Os estranhos livros de Marguerite Duras.
As
longas e estranhas confissões de Duras.
Dois homens, uma mulher, um
desencontro. É o ponto de partida para uma história de amor terrível.
Memória infernal daquilo que não acontece.
«É a história de um amor, o maior e mais
terrível sobre que me foi dado escrever. Eu sei-o. Qualquer um pode ficar a
sabê-lo por si.
Trata-se de um amor que não é nomeado nos romances e que também não é nomeado
por aqueles que o vivem. De um sentimento que de certo modo não tem ainda o seu
vocabulário, os seus hábitos e rituais. Trata-se de um amor perdido. Perdido
como perdição.
Leiam o livro, leiam-no mesmo que de início o detestem. Já nada temos a perder,
nem eu dos leitores, nem os leitores de mim. Leiam tudo. Leiam todas as
distâncias que vos são indicadas, as dos corredores que rodeiam a história e a
acalmam e nos concedem o tempo de os percorrer. Continuem a ler e de súbito
terão atravessado a história, os seus risos, a sua agonia, os seus desertos.
Sinceramente vossa.»
Duras
Apresentação do livro feita pelo Público:
«Dois homens, uma mulher, um
desencontro. É o ponto de partida para uma história de amor terrível.
Memória infernal daquilo que não acontece.
Dizia Marguerite Duras: “Se
não houvesse nem mar nem amor, ninguém escreveria livros.” Ainda bem que os há
— porque, se tal não acontecesse, “Olhos Azuis, Cabelo Preto” deixaria de
existir e de ficar gravado na memória de quem o lê.
Publicada em 1986, dez anos antes da sua morte, é a segunda obra que Duras
produziu depois do êxito em torno de “O Amante”. E é um livro intenso,
misterioso, que encerra em si mesmo uma verdade pouco reproduzível em palavras,
de um amor que é e não é ao mesmo tempo.
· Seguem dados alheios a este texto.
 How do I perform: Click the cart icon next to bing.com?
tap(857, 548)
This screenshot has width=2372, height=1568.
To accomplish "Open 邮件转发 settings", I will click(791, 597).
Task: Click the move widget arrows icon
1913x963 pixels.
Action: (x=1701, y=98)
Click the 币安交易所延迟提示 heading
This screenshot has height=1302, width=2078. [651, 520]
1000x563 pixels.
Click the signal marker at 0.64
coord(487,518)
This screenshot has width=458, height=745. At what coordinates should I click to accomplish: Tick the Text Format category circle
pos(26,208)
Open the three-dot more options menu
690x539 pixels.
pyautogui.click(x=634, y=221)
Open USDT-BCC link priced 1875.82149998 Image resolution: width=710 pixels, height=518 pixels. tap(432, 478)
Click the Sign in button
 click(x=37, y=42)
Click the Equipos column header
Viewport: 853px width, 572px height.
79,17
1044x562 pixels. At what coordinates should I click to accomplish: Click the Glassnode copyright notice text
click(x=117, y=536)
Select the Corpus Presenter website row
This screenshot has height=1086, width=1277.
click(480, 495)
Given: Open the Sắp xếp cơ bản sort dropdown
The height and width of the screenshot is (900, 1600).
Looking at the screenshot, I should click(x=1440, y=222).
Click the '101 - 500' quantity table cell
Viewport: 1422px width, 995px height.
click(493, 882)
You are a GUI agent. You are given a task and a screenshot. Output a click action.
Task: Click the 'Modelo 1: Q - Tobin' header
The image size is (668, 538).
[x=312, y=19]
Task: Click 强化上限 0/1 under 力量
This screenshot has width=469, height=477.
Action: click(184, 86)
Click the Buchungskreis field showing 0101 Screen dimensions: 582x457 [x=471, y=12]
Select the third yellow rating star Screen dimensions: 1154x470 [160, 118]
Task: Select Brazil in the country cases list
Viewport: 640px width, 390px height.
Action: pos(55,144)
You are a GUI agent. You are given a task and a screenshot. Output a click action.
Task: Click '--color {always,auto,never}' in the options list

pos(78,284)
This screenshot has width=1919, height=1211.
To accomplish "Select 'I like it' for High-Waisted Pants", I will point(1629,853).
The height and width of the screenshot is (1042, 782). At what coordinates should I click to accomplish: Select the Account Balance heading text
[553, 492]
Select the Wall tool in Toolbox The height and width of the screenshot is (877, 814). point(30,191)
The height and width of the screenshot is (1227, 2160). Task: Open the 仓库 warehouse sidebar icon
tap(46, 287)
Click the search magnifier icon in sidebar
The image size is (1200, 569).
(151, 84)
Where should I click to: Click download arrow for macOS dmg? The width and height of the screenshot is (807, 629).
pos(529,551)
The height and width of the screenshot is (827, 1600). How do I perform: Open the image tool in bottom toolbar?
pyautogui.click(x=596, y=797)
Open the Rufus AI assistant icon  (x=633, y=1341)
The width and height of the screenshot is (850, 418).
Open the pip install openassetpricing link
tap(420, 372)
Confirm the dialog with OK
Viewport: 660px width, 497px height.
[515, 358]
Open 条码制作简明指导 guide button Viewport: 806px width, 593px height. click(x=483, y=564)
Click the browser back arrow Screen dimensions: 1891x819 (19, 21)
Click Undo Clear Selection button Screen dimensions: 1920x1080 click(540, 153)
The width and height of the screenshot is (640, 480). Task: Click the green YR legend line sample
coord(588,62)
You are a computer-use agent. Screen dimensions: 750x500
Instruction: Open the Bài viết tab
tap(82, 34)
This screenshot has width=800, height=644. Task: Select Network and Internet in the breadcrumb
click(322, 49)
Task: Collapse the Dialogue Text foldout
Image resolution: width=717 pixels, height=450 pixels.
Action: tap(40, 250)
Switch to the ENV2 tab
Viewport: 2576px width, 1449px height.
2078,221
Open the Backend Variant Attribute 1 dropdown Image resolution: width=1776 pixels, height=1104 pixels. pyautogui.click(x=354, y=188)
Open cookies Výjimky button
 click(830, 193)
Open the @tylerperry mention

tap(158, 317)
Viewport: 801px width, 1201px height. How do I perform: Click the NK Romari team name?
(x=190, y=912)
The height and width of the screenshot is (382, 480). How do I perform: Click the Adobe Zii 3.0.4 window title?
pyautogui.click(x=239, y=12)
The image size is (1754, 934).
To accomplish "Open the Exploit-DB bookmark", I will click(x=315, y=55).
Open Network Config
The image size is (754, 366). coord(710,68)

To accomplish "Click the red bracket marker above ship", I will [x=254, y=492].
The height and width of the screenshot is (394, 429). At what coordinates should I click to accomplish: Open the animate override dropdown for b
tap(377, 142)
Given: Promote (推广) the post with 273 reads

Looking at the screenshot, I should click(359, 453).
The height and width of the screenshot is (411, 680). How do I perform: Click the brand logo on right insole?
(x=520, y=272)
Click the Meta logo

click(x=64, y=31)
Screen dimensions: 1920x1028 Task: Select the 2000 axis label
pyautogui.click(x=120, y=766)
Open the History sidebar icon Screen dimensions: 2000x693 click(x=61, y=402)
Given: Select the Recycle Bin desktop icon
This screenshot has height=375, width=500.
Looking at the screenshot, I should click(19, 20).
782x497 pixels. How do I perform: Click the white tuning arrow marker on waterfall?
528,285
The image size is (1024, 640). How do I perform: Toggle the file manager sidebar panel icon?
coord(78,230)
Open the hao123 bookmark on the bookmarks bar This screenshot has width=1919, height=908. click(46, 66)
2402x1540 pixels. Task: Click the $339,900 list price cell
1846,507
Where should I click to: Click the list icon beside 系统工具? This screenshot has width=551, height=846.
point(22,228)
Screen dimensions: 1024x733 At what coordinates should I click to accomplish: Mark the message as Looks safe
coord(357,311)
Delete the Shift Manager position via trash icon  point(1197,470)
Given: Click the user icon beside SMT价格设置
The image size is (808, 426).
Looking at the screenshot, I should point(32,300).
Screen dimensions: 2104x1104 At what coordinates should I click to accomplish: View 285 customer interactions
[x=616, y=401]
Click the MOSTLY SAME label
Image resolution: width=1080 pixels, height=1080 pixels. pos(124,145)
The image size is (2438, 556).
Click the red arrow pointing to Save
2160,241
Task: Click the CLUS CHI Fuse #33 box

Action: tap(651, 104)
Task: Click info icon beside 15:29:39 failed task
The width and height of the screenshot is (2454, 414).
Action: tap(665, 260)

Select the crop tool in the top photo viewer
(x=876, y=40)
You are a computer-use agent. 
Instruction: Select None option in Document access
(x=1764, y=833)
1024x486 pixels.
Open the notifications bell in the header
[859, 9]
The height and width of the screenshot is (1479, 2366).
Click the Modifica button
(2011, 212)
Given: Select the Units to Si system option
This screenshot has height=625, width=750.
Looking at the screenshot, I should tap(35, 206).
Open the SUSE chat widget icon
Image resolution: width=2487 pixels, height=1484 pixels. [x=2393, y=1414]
No final, permanece o mais absoluto de
todos os silêncios. Palavras, para quê?
Mas tentemos. Comecemos pelo princípio da narrativa. “Uma noite de Verão, diz o
actor, estaria no centro da história.” Uma jovem mulher, de “corpo longo e
flexível”, aguarda no átrio de um hotel de praia e, pouco depois, encontra-se
com um estrangeiro, igualmente alto e jovem, de olhos azuis e cabelo negro.
Simultaneamente, um outro homem observa a cena através de uma janela e, atraído
pela beleza do estrangeiro, não vê o rosto da figura feminina. Mais tarde, ao
cruzar-se com essa mulher num café perto do mar, ela já está só, mas o homem
ignora que se trata da jovem que estava com o estrangeiro. Este é o ponto de
partida do livro — uma cena de equívoco, de encontro e de desencontro, de
espera e de lágrimas.
Uma terrível história de amor. “Talvez o amor possa viver-se assim, de uma
maneira horrível.” Impossível, aterrador, apodera-se de tudo, além das forças,
além da vida, uma memória infernal daquilo que não acontece. Atravessa e
percorre aquele quarto onde tudo existe. Para se perder para sempre.
O resto é apenas literatura. E, como diria Jean-François Josselin, jornalista
do “Nouvel Observateur”, a literatura, em Marguerite Duras, é justamente tudo.»
Tal como a vida. A literatura é feita de
encontros.
«Uma noite de Verão, diz o actor, estaria no centro da história.»